ABOUT THIS EXERCISE: Take the line that holds "[Farbmodus (light)] (1526, 11)" and every line after it to the end of the entries, and repeat them exactly without the pictures.

Excerpts from a dataset:
——————

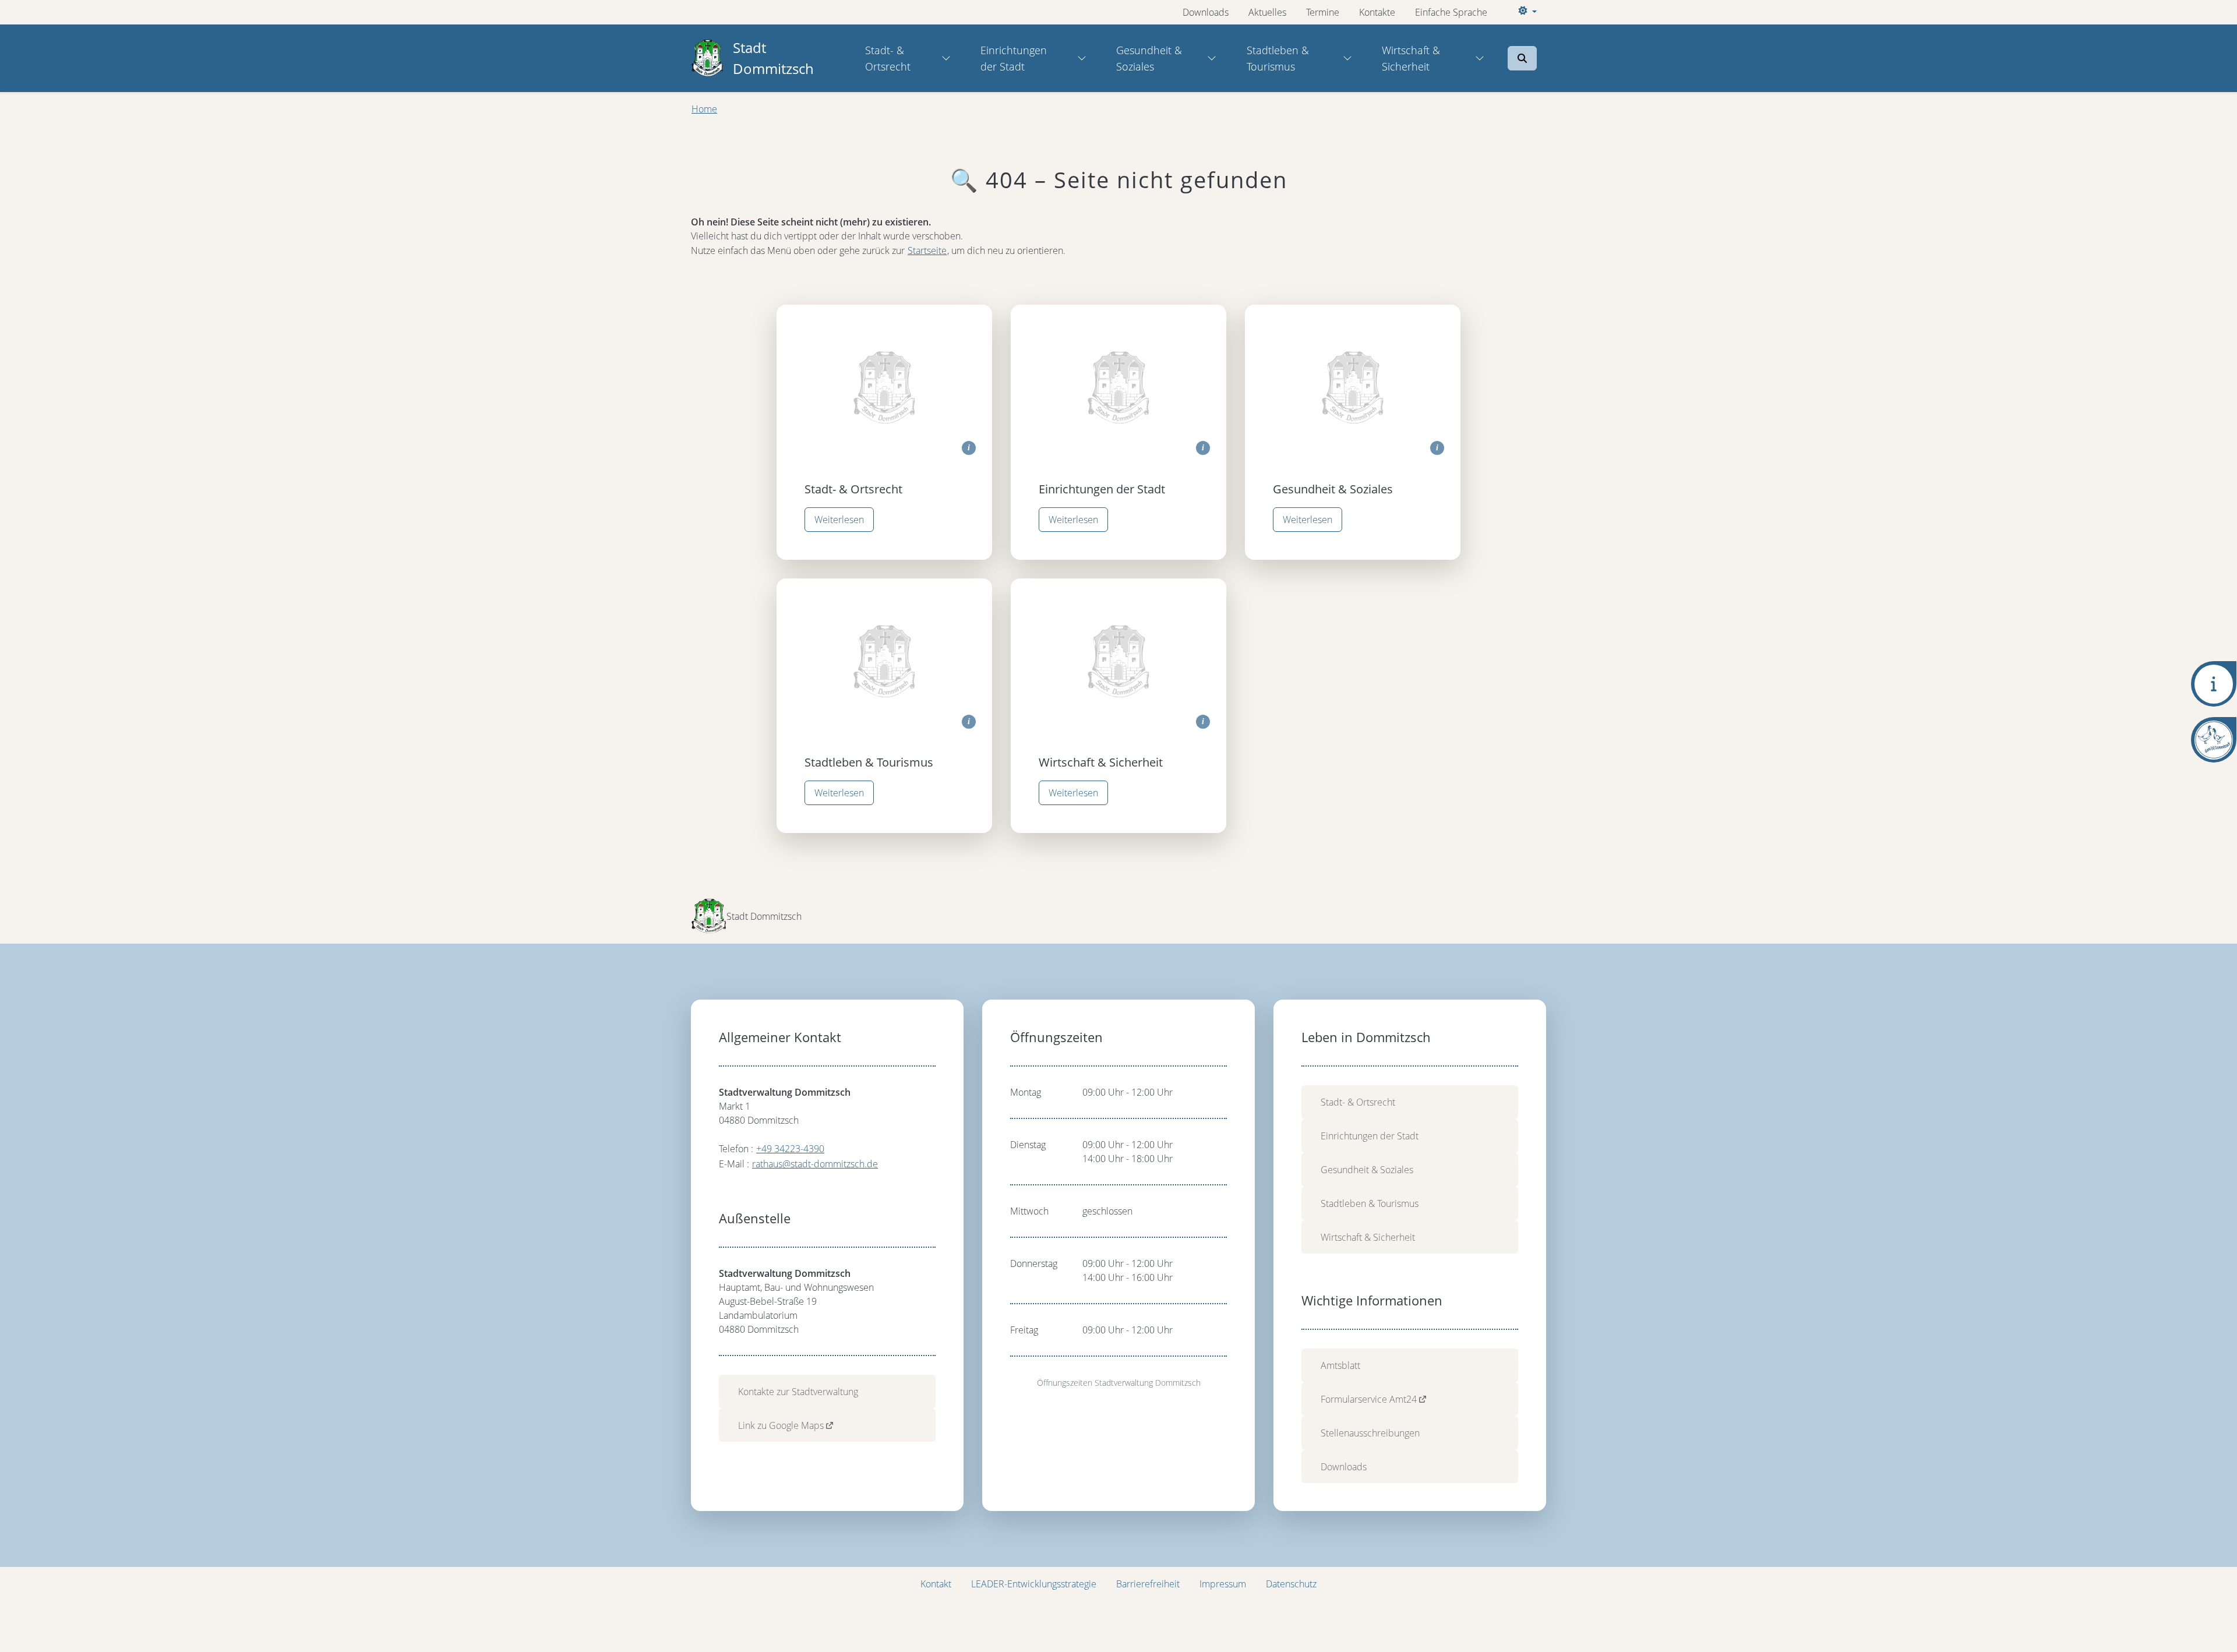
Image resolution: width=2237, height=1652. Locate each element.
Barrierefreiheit (1148, 1583)
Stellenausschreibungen (1370, 1433)
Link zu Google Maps (781, 1425)
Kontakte (1377, 12)
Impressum (1222, 1583)
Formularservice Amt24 (1369, 1399)
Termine (1322, 12)
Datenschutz (1291, 1583)
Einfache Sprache (1451, 12)
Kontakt (935, 1583)
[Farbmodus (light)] (1526, 11)
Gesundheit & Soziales (1149, 58)
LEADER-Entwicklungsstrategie (1033, 1583)
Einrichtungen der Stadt (1013, 58)
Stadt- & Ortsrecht (888, 58)
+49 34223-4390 (790, 1148)
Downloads (1206, 12)
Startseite (927, 250)
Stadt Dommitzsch (773, 58)
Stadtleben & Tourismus (1278, 58)
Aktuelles (1267, 12)
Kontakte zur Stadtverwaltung (798, 1391)
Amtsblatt (1340, 1365)
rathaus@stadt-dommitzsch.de (815, 1163)
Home (704, 109)
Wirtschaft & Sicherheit (1411, 58)
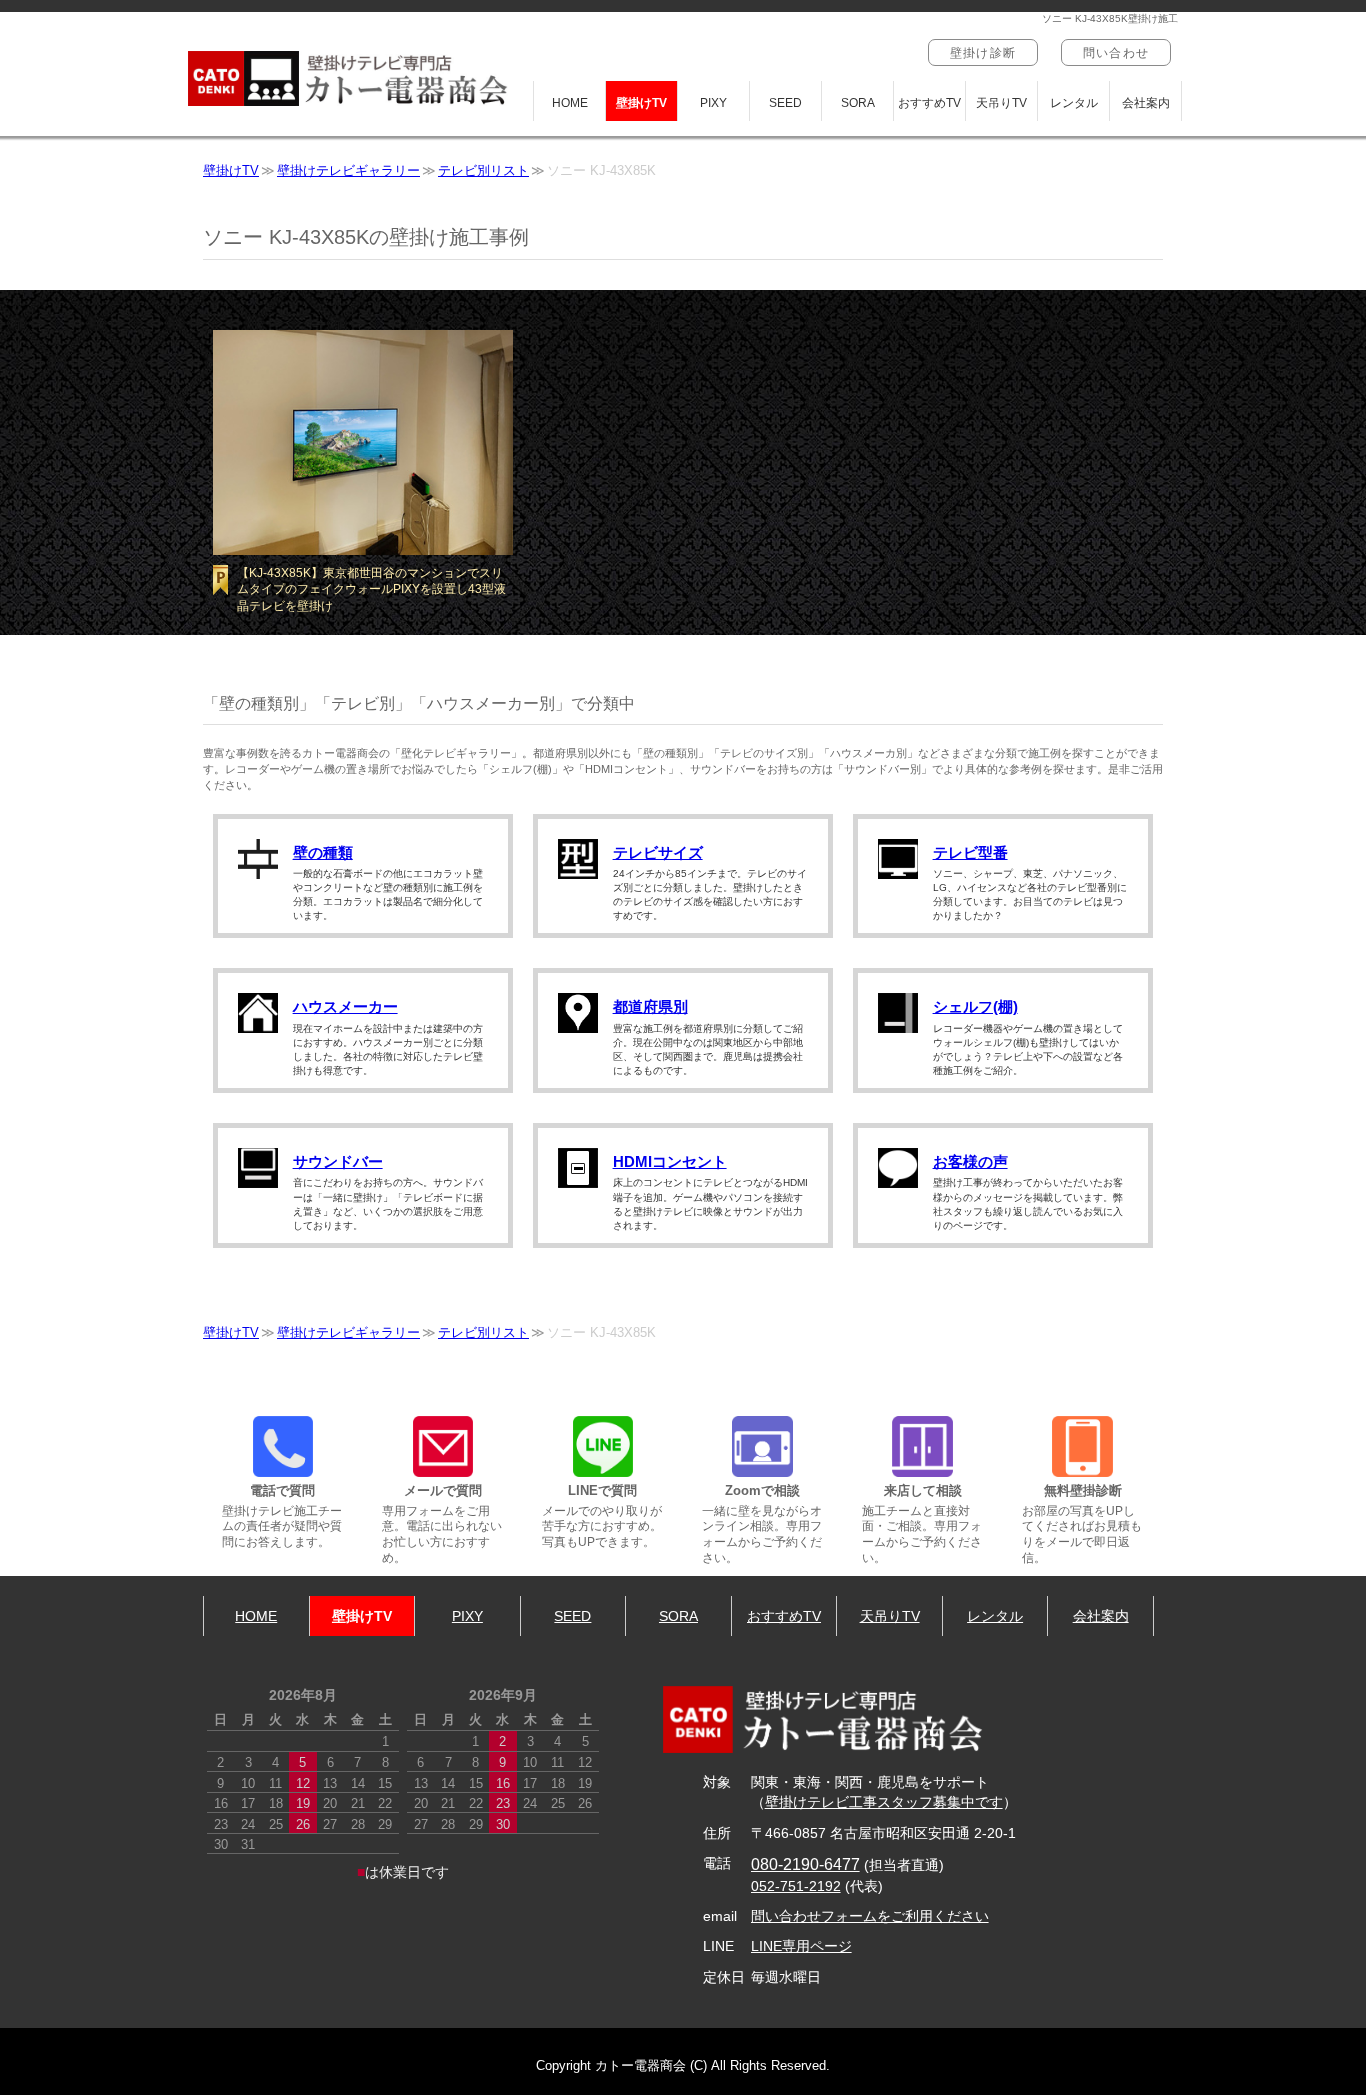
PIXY (713, 103)
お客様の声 (970, 1161)
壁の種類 (323, 852)
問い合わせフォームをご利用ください (870, 1916)
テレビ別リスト (483, 170)
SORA (858, 103)
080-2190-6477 (805, 1864)
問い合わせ (1116, 53)
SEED (785, 103)
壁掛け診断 (983, 53)
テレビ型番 (970, 852)
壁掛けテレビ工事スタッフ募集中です (884, 1802)
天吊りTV (1001, 103)
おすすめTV (929, 103)
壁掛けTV (641, 103)
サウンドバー (338, 1161)
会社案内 (1146, 103)
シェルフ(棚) (975, 1006)
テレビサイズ (658, 852)
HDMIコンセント (670, 1161)
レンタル (1074, 103)
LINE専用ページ (801, 1946)
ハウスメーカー (345, 1006)
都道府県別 (650, 1006)
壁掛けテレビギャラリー (348, 170)
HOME (570, 103)
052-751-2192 (796, 1886)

——————

OUTPUT OF THE TASK:
[Farbmodus (light)] (1526, 11)
Gesundheit & Soziales (1149, 58)
LEADER-Entwicklungsstrategie (1033, 1583)
Einrichtungen der Stadt (1013, 58)
Stadt- & Ortsrecht (888, 58)
+49 34223-4390 (790, 1148)
Downloads (1206, 12)
Startseite (927, 250)
Stadt Dommitzsch (773, 58)
Stadtleben & Tourismus (1278, 58)
Aktuelles (1267, 12)
Kontakte zur Stadtverwaltung (798, 1391)
Amtsblatt (1340, 1365)
rathaus@stadt-dommitzsch.de (815, 1163)
Home (704, 109)
Wirtschaft & Sicherheit (1411, 58)
PIXY (713, 103)
お客様の声 (970, 1161)
壁の種類 (323, 852)
問い合わせフォームをご利用ください (870, 1916)
テレビ別リスト (483, 170)
SORA (858, 103)
080-2190-6477 (805, 1864)
問い合わせ (1116, 53)
SEED (785, 103)
壁掛け診断 (983, 53)
テレビ型番 (970, 852)
壁掛けテレビ工事スタッフ募集中です (884, 1802)
天吊りTV (1001, 103)
おすすめTV (929, 103)
壁掛けTV (641, 103)
サウンドバー (338, 1161)
会社案内 (1146, 103)
シェルフ(棚) (975, 1006)
テレビサイズ (658, 852)
HDMIコンセント (670, 1161)
レンタル (1074, 103)
LINE専用ページ (801, 1946)
ハウスメーカー (345, 1006)
都道府県別 (650, 1006)
壁掛けテレビギャラリー (348, 170)
HOME (570, 103)
052-751-2192 (796, 1886)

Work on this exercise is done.